As well as ensuring the indemnity clause is clearly drafted and correctly aligned with the scope of the agreed indemnity, a prudent potential indemnifier ought to:

  • require a causative link between the relevant breach and recoverable loss so that the indemnifier is not exposed to liability for costs incurred by the indemnified party that were not caused by the indemnifier.  Beware clauses that impose liability for losses ‘arising from or in connection with’ matters, or liability beyond breaches of the contract or negligence;
  • limit recoverable loss to the portion of loss caused by the indemnifier[4], and ideally no broader than the indemnifier’s potential liability for ‘vanilla’ damages under the contract (or potential liability in tort or under statute);
  • consider whether insurance is available in the event the indemnity is enforced, or as an alternative to an indemnity clause.  For example, many companies only agree to indemnify in respect of personal injury, loss of life, and property damage caused by their own negligence, and ensure they maintain insurance that will respond to these types of claims;
  • oblige the indemnified party to mitigate its loss;
  • exclude liability for matters outside its control or types of loss it can not foresee.
  • beware of indemnities that extend to indirect or consequential loss.  Limit liability to ‘reasonably foreseeable’ or ‘direct’ loss;
  • limit the total value of liability under indemnities (and / or under the whole agreement), or otherwise limit the obligation to rectification of impacted contract works;
  • limit the time within which any indemnity might be enforced to a hard date;
  • limit the class of indemnifiers.  That is, resist requests for indemnities from parent companies, directors, officers or employees;
  • if the indemnity relates to claims made by third parties, require that the indemnified party gives you control of the defence of any proceedings commenced by the third party against the indemnified party; and
  • if an indemnity potentially exposes you to liability for matters beyond your control or damages that are not ‘vanilla’, ensure that the contract price includes an appropriate risk premium that compensates you for assuming these risks.

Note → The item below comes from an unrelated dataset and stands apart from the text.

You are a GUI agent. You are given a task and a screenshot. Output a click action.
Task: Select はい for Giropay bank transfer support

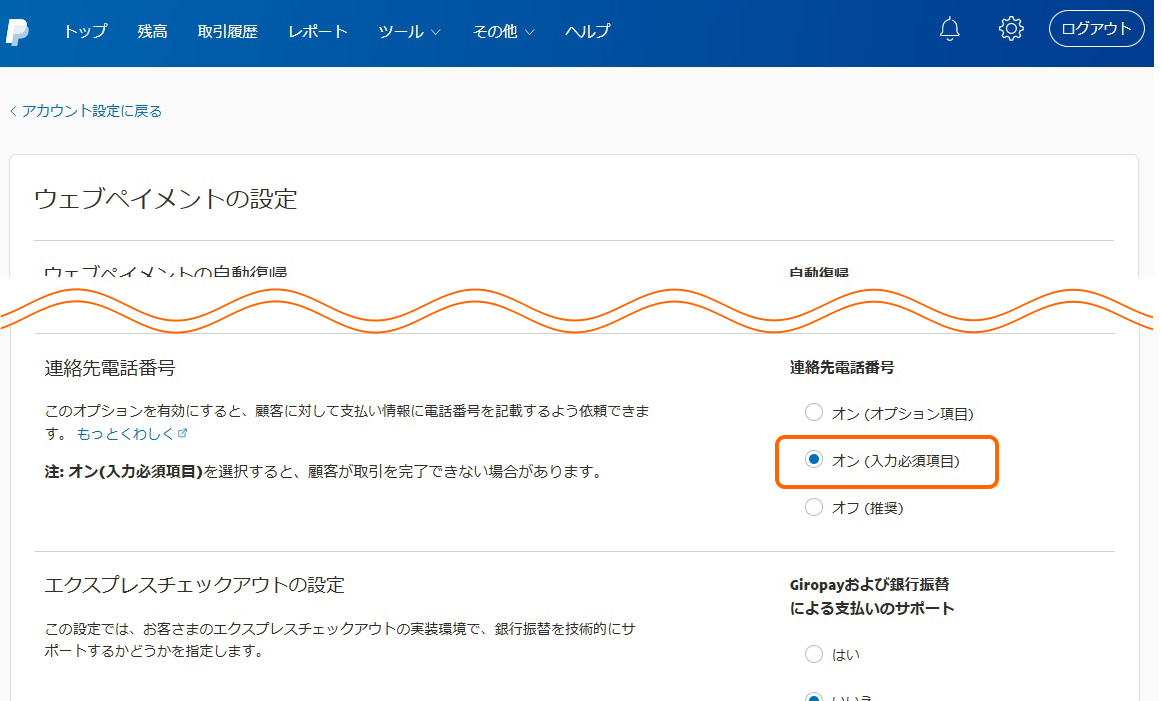(814, 655)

[1] If the indemnity clause is unclear or ambiguous, then it will be construed in accordance with the usual principles applied by courts to resolve ambiguity – being a topic for another day.

[2] Erect Safe Scaffolding (Aust) Pty Ltd v Sutton (2008) 72 NSWLR 1 per Giles JA at [5]

[3] See Total Transport Corporation v Arcadia Petroleum Ltd, (“the Eurus”) [1998] Lloyds Rep 351 and Church Commissioners v Ibrahim [1997] 1 EGLR 13

[4] Also, in Queensland, parties can not contract out of the Civil Liability Act 2003 (Qld): meaning that indemnity clauses do not reduce the extent to which a party is proportionately liable for another party’s loss where claims are made for property damage or pure economic loss.